Zodiac Discussion Forum

Canonical Set of En…
 
Notifications
Clear all

Canonical Set of English Alphabet Transformations?

4 Posts
2 Users
0 Reactions
1,436 Views
(@vexr408)
Posts: 2
New Member
Topic starter
 

Long time listener, first time caller :lol: ; asking a question which I’ve not seen discussed elsewhere. (If this has already been touched upon elsewhere, my apologies, and please redirect as appropriate) I will also probably over-explain things in an effort to error towards saying “too much” as opposed to leaving something out.

If someone wanted to create a cipher we have can create an infinite amount of our own unique symbols for use; but we already the handy (well known and fairly distinct) 26 symbols of our english alphabet to start with; and which we can easily modify to get more by either mirroring and/or flipping the standard character. Some of those letters (AHMOTU… -SZ) can’t be mirrored because they are either left-right symmetrical, or they transform into other existing letters. More letters (BCDEHIK… – MW) cant be flipped because they are likewise top-bottom symmetrical, or again turn into other letters. A minor addition is that some of the letters (for instance Q and J) don’t seem well suited for mirroring and flipping because what they produce isn’t robustly distinct and could easily be confused or cause errors while enciphering or deciphering.

Does there exist some canonical set or sets of symbols composed of just normal and mirrored (and/or flipped) english capital letters as part of a published and distributed cipher scheme or schemes? I understand we could generate one brute-force style by just doing mirrors and flips on all 26 letters and then crossing-off ones that are duplications, transformations (SZ MW), or too indistinct or have other faults. But has this exercise already been done by some reputable organization (that may have been available during Z’s timeframe; but even if it wasn’t).

The reason I ask is: its been noted that there’s no C in the 408 or Q in the 340. A common rationale for that is that they may have been assigned to low frequency letters (QJX) which weren’t in the cleartext and as such not transcribed into the ciphertext. My question is: what if there was a backwards B in the 408 and/or backwards R in the 340 as part of the predetermined key, but they also were assigned to low frequency letters not present in the cleartext. And can that supposition tell us anything at all useful about possible substitutions or the like?

Sure create a few more unique symbols for the 340 to increase the homophonic ranges for the high-frequency letters (and hopefully make cracking it less easy); but why ignore symbols you already know and had used (like backwards R,E, or /) without an obvious reason? Please let me know your thoughts on my speculations; and thank you in advance for any help of guidance you cant point my way.

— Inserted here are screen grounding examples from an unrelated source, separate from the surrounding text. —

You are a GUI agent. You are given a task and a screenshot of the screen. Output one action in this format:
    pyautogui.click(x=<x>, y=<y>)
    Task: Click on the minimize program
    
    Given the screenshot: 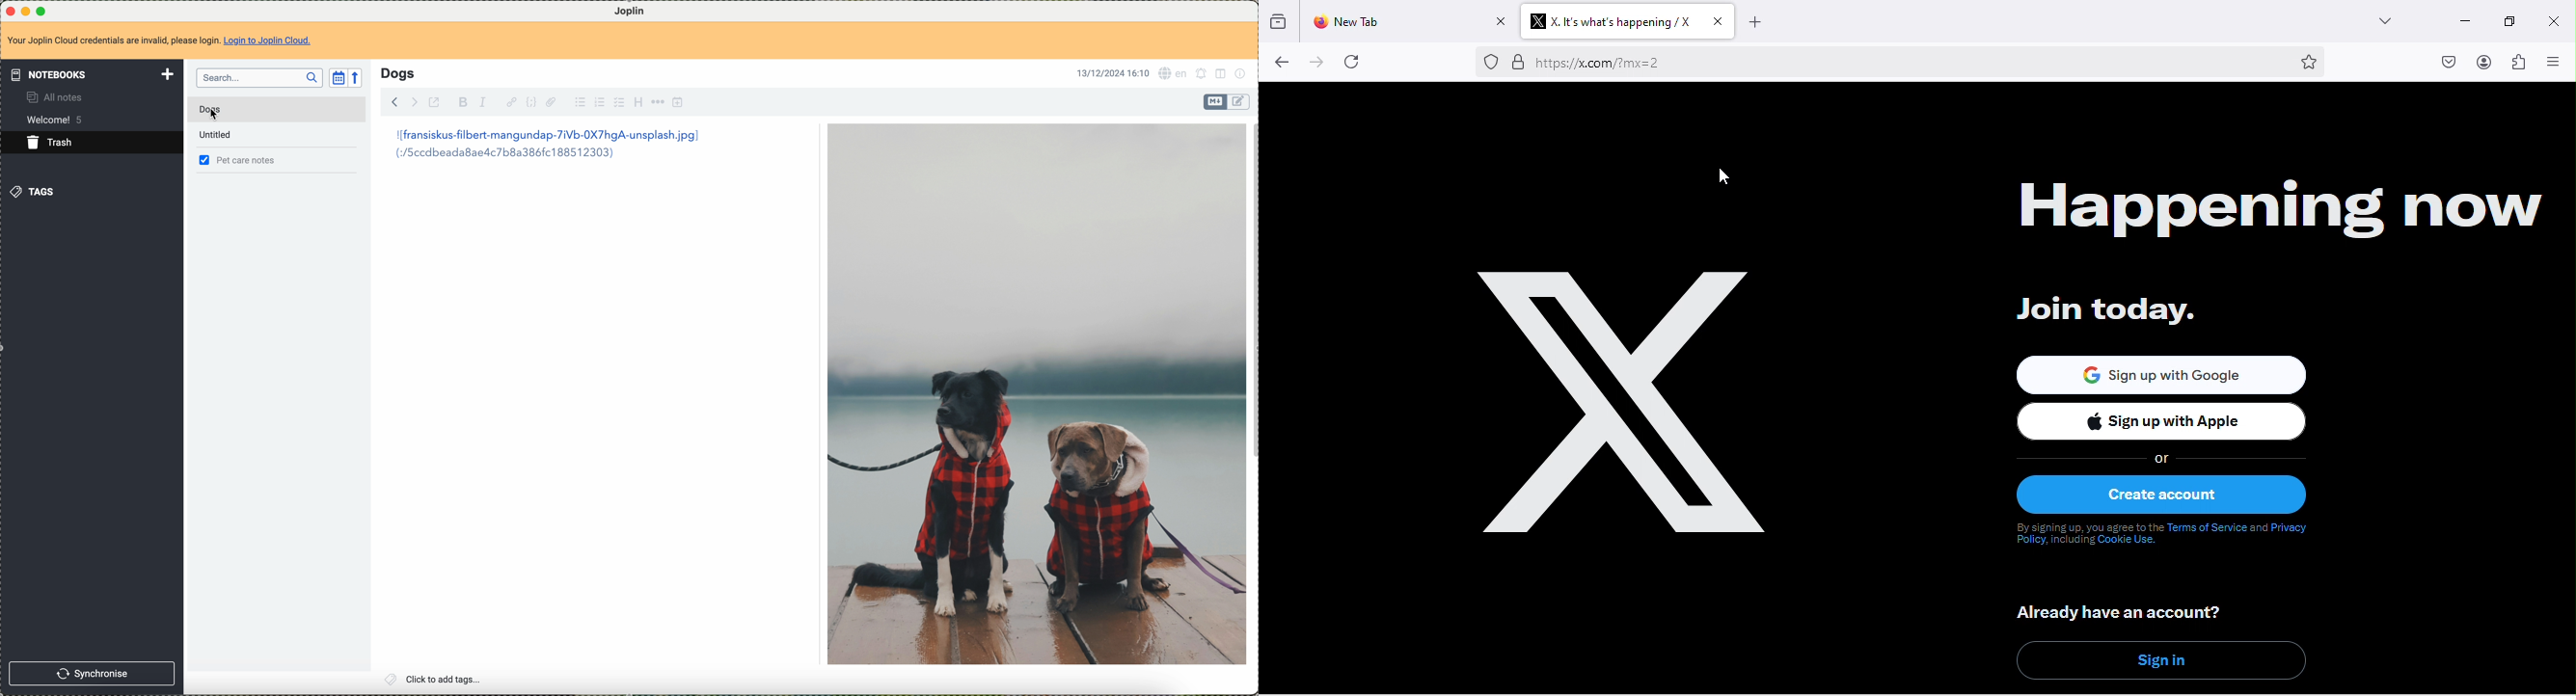 What is the action you would take?
    pyautogui.click(x=26, y=10)
    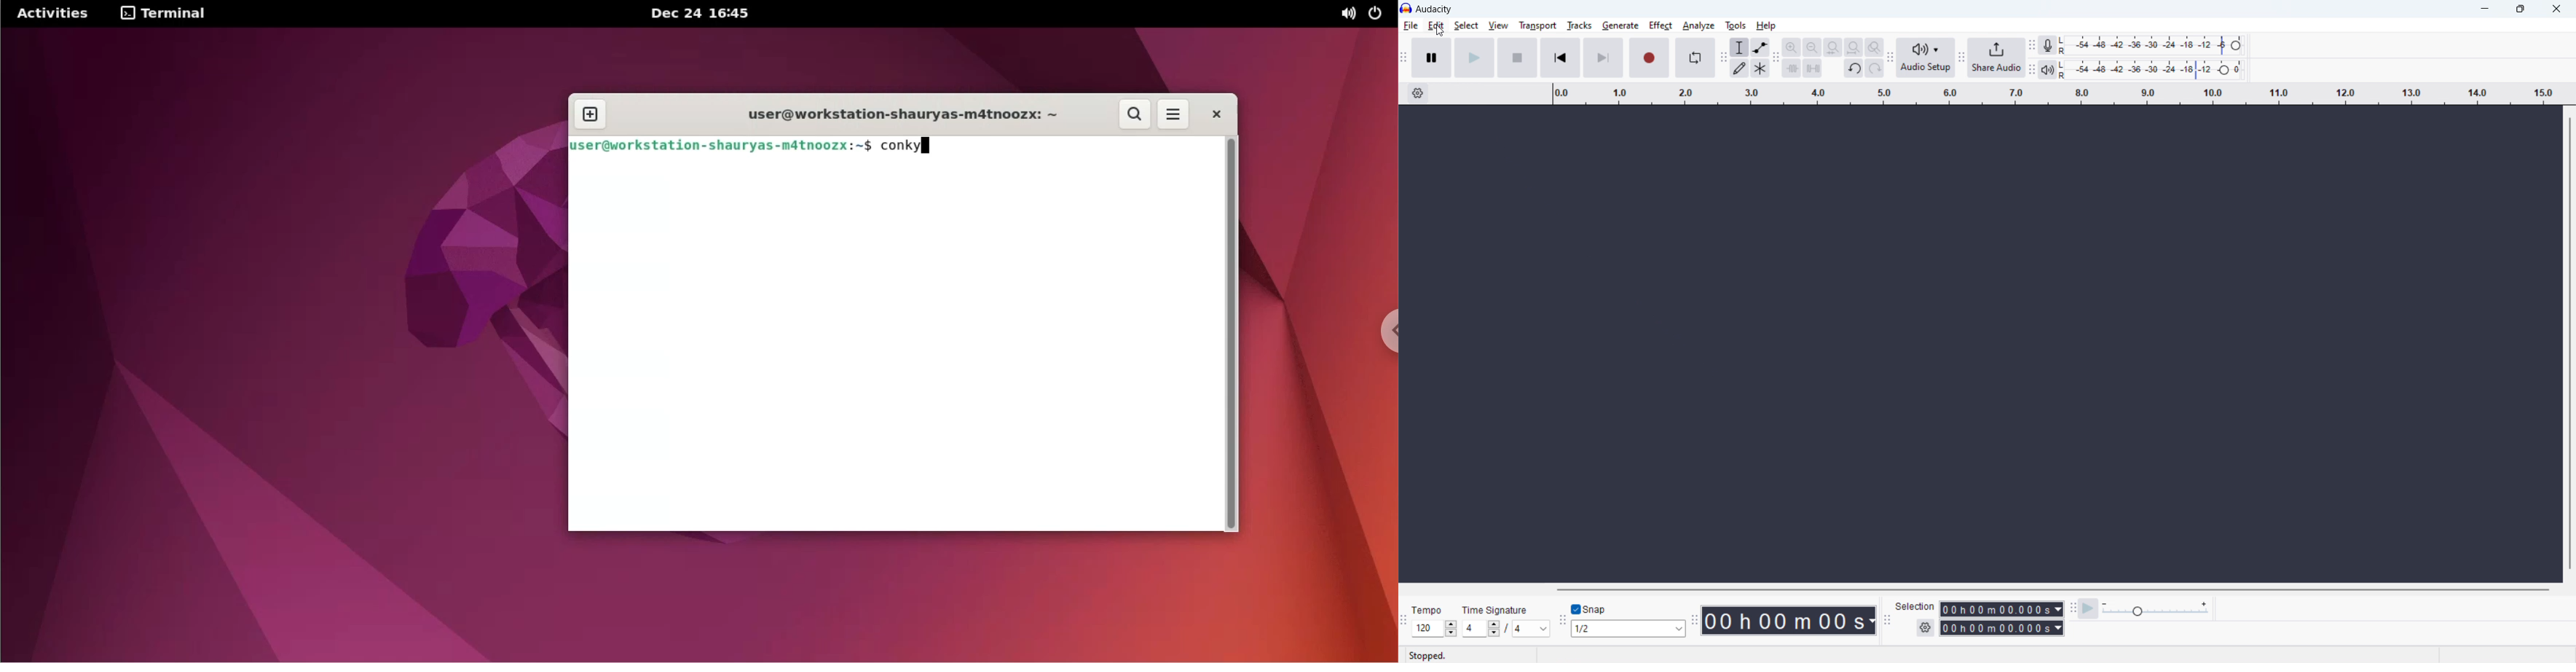 The height and width of the screenshot is (672, 2576). I want to click on set tempo, so click(1434, 628).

P.S. How many of the analysis, transformation, and deciphering attempts on the 408/340 have “corrected” the minor misspellings and/or encoding/transcription errors? I’ve found almost none, and wonder if they might provide any additional insights or patterns to leverage.

P.P.S. My personal feeling is the over-abundant + symbols DO work as some sorts of wildcard scheme. Its also one of the few ‘roll-your-own’ additions we can hope to test/solve. [Where as if the solution requires moving column 4 to the front and 7 to the end, or some other odd one-off; there are too many possibilities and they are too dilute to solve by any sort of “natural intuition” and have way too many combinations and schemes to ever adequately determine through analysis or brute-force]. Thanks again; great site and people.

 
Posted : July 4, 2020 3:31 am
Jarlve
(@jarlve)
Posts: 2547
Famed Member
 

Welcome aboard VEXR408,

What is a canonical set of symbols?

The reason I ask is: its been noted that there’s no C in the 408 or Q in the 340. A common rationale for that is that they may have been assigned to low frequency letters (QJX) which weren’t in the cleartext and as such not transcribed into the ciphertext. My question is: what if there was a backwards B in the 408 and/or backwards R in the 340 as part of the predetermined key, but they also were assigned to low frequency letters not present in the cleartext. And can that supposition tell us anything at all useful about possible substitutions or the like?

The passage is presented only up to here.